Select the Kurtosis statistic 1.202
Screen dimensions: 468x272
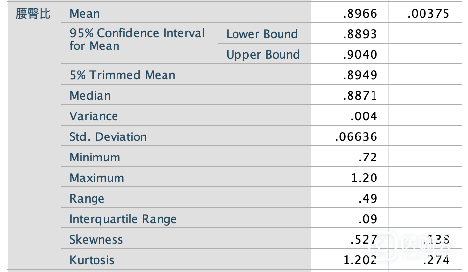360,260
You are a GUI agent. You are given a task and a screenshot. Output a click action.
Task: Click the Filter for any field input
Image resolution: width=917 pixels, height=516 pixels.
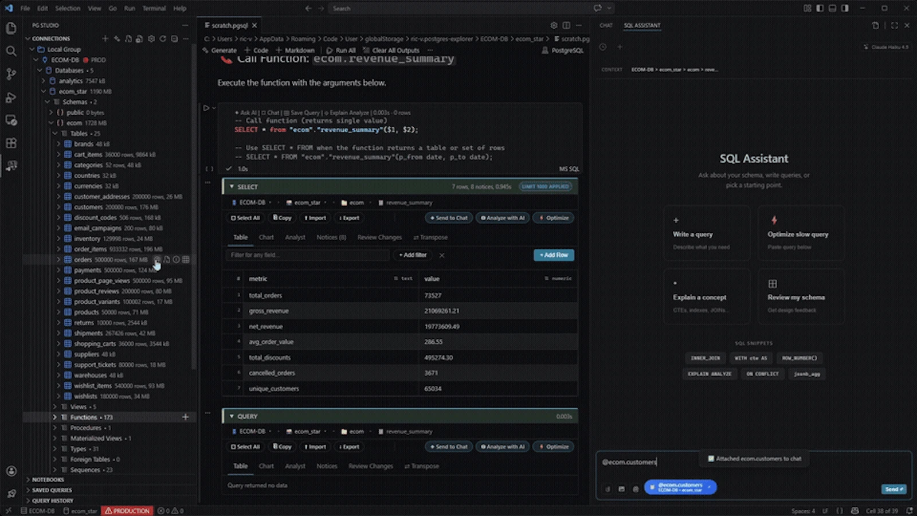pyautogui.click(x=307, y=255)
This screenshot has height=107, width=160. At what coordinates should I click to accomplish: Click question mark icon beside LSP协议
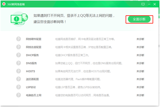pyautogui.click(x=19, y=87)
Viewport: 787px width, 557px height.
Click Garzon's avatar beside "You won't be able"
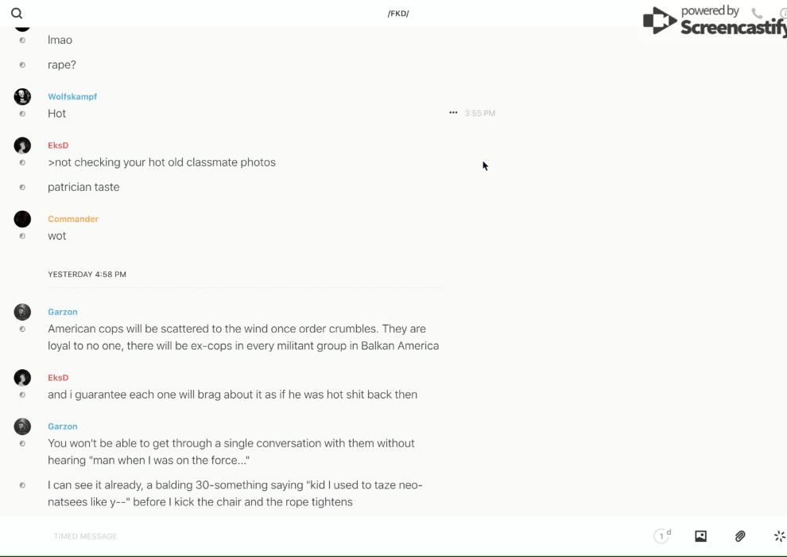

WHAT IS BEING ASKED: For the data above, return an exact copy that contains no pictures.

ANSWER TO THE PROBLEM:
Select the Kurtosis statistic 1.202
Screen dimensions: 468x272
360,260
You are a GUI agent. You are given a task and a screenshot. Output a click action.
Task: Click the Filter for any field input
Image resolution: width=917 pixels, height=516 pixels.
pyautogui.click(x=307, y=255)
This screenshot has height=107, width=160. At what coordinates should I click to accomplish: Click question mark icon beside LSP协议
pyautogui.click(x=19, y=87)
Viewport: 787px width, 557px height.
Click Garzon's avatar beside "You won't be able"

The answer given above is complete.